米国では過去20年間で、代謝的に健康な肥満(metabolically healthy obesity;MHO)の有病率が有意に上昇していることが明らかになった。代謝関連指標別に見た場合には、肥満者の高TG血症や低HDL-C血症が有意に減少しているのに対して、空腹時血糖高値者の割合は有意な上昇傾向が認められるという。

 MHOの有病率に関してはこれまでに複数の研究が報告されてきているが、結果に一貫性が見られない。一貫性の欠如は、MHOの定義が定まっていないことに起因すると考えられる。具体的には近年、MHOをより厳格に定義付けるようになってきた。これは、肥満者では心血管疾患リスク因子をわずかでも有する場合にはイベントリスクが上昇するという知見に基づく変化。

 これを背景として、華中科技大学同済医学院(中国)のJiang-Shui Wang氏らは、過去20年間のMHOの有病率を同一の判定基準で算出し、その年次推移を検討した。なお、本研究におけるMHOの判定基準とは、肥満または腹部肥満(BMI30以上またはウエスト周囲長が男性は102cm以上、女性は88cm以上)でありながら、メタボリックシンドローム(MetS)の4種類の構成因子を一つも有していないこと。

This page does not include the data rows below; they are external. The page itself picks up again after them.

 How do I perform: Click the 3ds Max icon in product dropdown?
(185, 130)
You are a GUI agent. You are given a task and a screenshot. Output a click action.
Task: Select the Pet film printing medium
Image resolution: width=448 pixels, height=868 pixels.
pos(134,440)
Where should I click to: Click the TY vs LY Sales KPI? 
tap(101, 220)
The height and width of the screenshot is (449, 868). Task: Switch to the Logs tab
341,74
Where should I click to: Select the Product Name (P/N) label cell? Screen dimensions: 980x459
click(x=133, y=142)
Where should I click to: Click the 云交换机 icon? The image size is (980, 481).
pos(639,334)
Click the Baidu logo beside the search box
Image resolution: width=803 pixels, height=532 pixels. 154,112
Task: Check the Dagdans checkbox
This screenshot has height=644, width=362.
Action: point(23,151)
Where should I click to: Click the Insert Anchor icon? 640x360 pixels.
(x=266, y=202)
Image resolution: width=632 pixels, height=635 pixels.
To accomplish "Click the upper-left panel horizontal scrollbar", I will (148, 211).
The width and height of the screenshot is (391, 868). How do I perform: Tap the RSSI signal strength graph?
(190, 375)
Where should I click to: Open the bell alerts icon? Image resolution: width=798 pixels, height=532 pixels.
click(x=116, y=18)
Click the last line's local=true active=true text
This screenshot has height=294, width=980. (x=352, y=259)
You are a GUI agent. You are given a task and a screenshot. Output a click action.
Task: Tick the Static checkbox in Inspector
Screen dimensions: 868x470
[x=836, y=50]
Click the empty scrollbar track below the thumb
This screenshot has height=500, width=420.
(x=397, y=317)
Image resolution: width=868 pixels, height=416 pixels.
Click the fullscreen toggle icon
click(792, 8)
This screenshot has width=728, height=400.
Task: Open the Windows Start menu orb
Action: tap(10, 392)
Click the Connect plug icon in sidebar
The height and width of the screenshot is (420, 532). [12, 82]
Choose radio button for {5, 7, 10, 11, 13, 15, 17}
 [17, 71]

 解析には、1999/2000年~2017/2018年の米国国民健康栄養調査(NHANES)のデータを用いた。当該期間10サイクルのNHANESの成人参加者は、2万430人(年齢の加重平均が47.1±0.2歳、女性50.8%)だった。MHOの年齢調整有病率は、1999/2000年の3.2%から2015/2018年には6.6%へと増加していた(傾向性P<0.001)。全対象のうち肥満者は7,386人(48.0±0.3歳、女性53.5%)であり、その肥満群でのMHO有病率は同順に10.6%、15.0%だった(傾向性P=0.02)。MHOの有病率は、60歳以上、男性、非ヒスパニック系白人、高所得者、民間保険加入者、クラスIの肥満者(BMI30~35未満)で特に高かった。